Extracted material =

:::::

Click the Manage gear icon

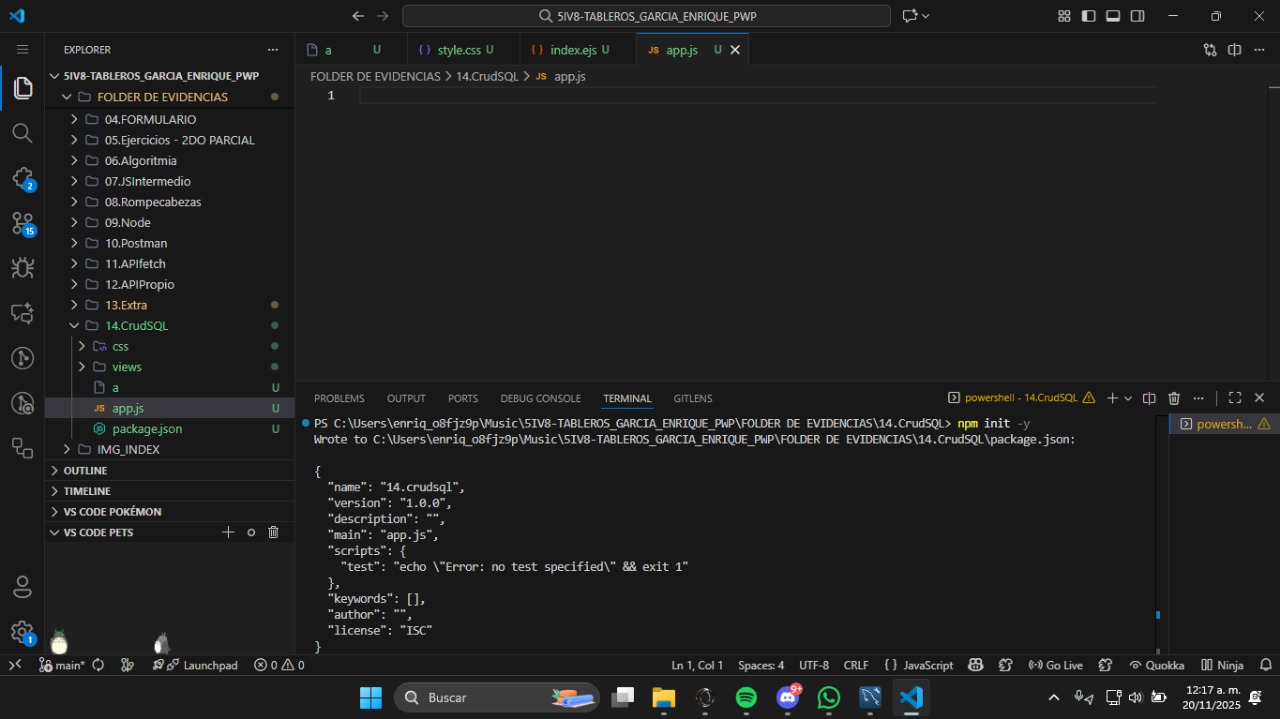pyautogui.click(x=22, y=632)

:::::

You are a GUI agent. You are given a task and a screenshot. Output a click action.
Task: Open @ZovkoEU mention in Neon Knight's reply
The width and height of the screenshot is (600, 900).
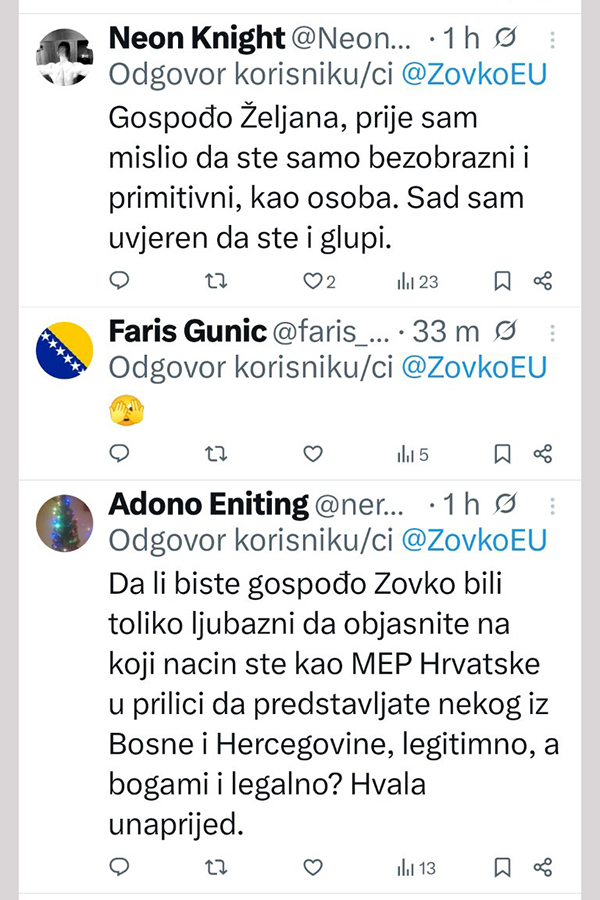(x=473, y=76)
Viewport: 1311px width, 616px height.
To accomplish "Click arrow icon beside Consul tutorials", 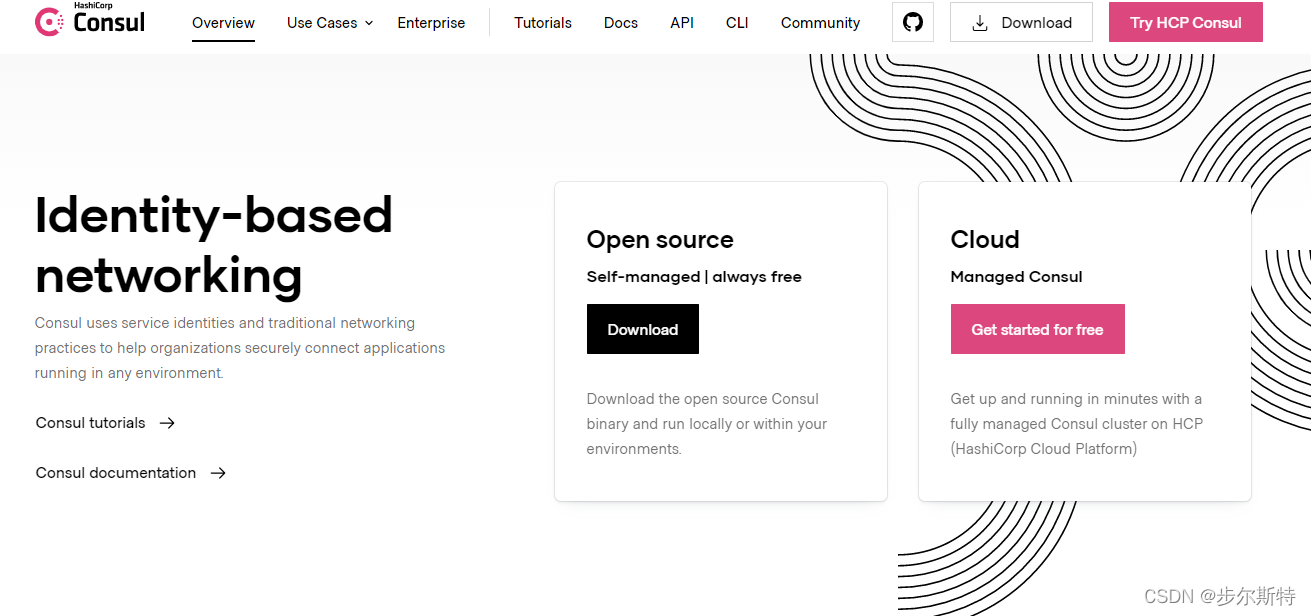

:::::

Brief =
An exact copy is needed. It runs from the line above containing "You are a GUI" down to the line containing "arrow icon beside", both included, with no pictures.

Result for this exercise =
You are a GUI agent. You are given a task and a screenshot. Output a click action.
Task: Open @ZovkoEU mention in Neon Knight's reply
The width and height of the screenshot is (600, 900).
(x=473, y=76)
Viewport: 1311px width, 616px height.
To accomplish "Click arrow icon beside Consul tutorials", 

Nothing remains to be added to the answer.